Record excerpts:
__________________________________________________

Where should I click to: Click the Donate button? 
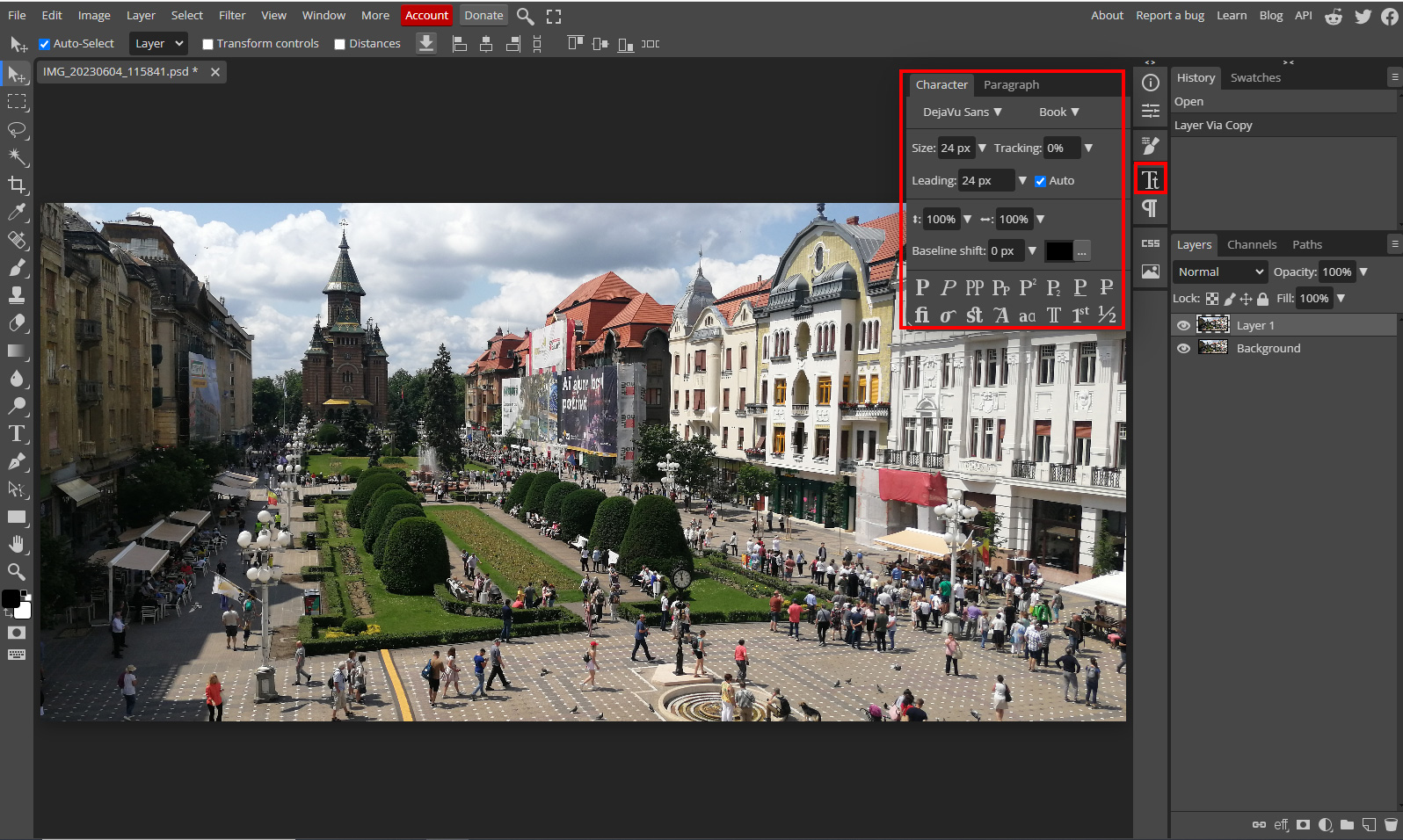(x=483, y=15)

__________________________________________________

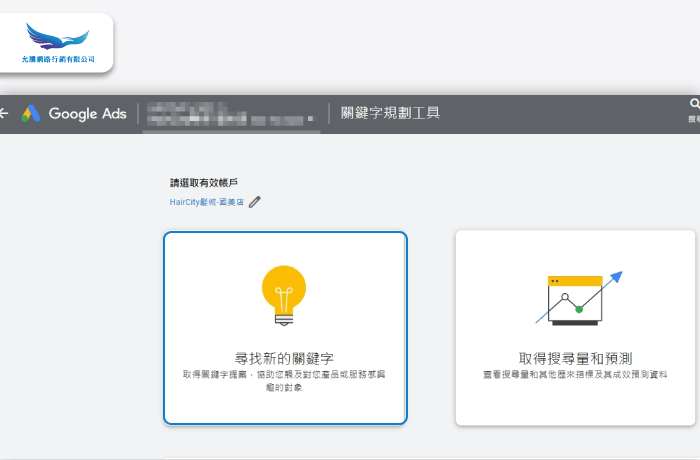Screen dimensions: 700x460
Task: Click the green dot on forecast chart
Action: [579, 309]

__________________________________________________

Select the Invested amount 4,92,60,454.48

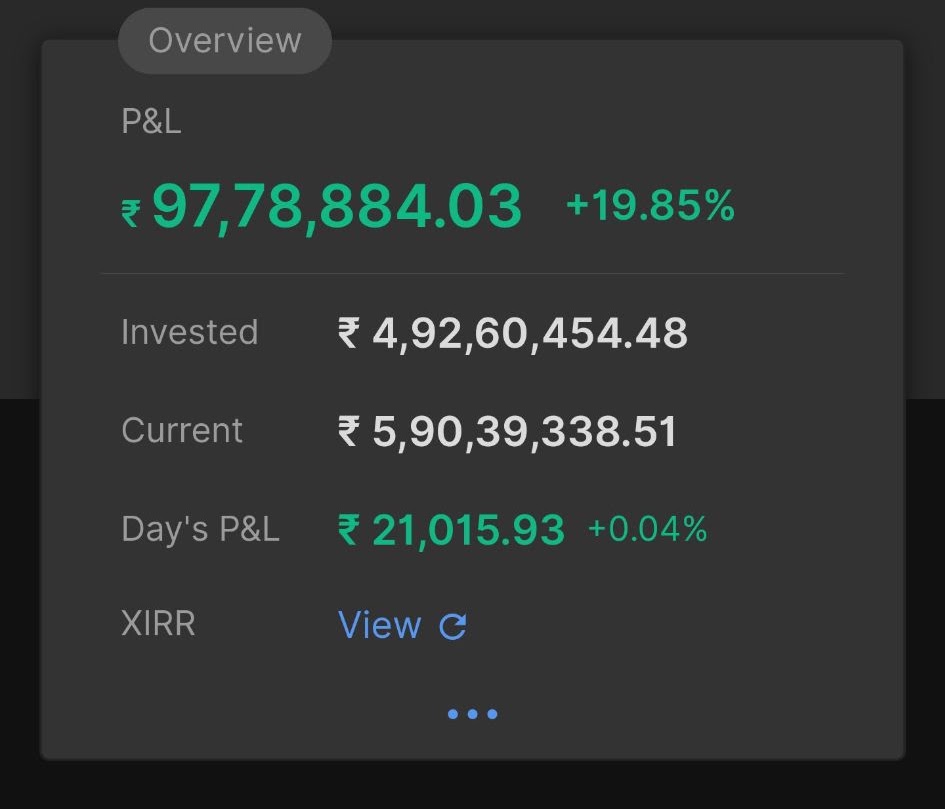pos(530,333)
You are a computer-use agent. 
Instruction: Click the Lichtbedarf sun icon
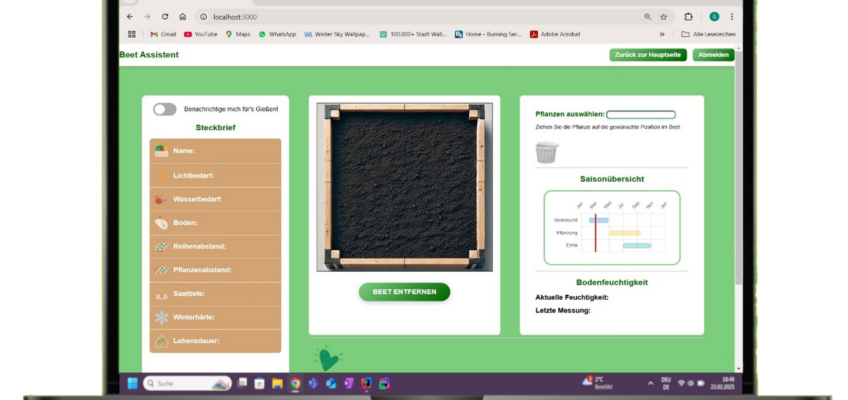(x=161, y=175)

__________________________________________________

Task description: Transcribe the lines starting with the one containing "You are a computer-use agent." and continuing through the one containing "(x=161, y=175)", both included. Omit the pictures from your answer.

Solution to this problem:
You are a computer-use agent. 
Instruction: Click the Lichtbedarf sun icon
(x=161, y=175)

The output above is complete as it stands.